[Given records]:

────────────────────

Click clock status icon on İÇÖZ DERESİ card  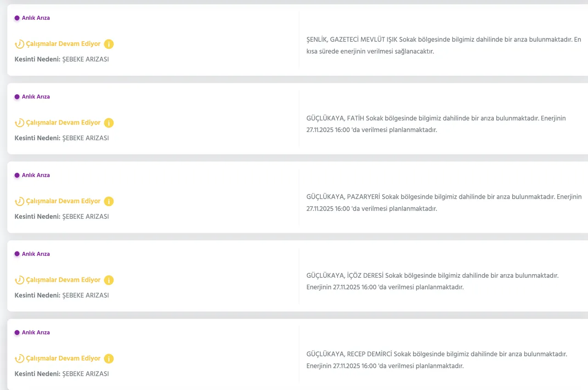coord(19,280)
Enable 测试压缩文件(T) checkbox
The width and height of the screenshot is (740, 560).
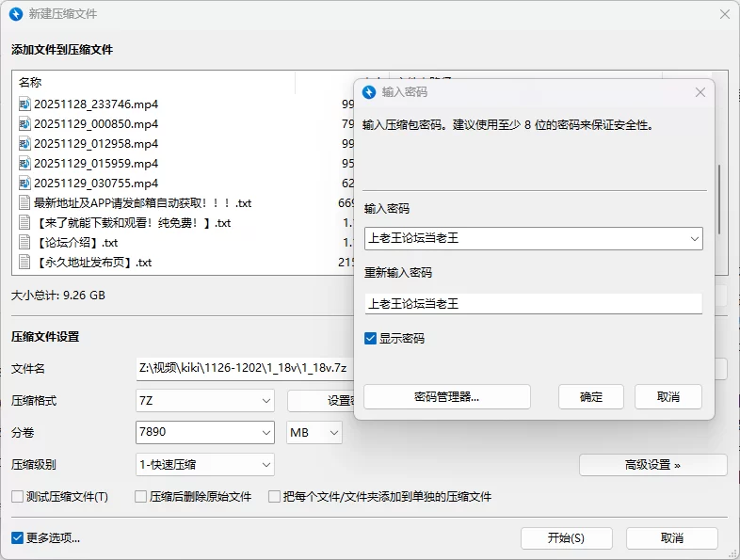(17, 496)
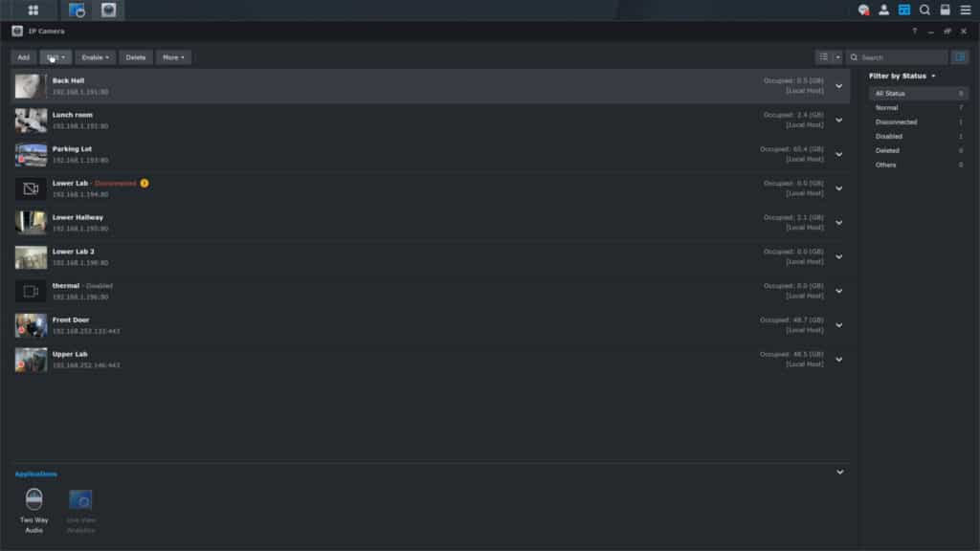Click the Lower Lab disconnected warning icon

pos(145,183)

────────────────────

[Work instructions]: Write the lines from the one with "The width and" through the last line of the entries out again exactly, both ends included, and skip the pictures.

[Reply]:
The width and height of the screenshot is (740, 560).
(17, 496)
Click the Lower Lab disconnected warning icon

pos(145,183)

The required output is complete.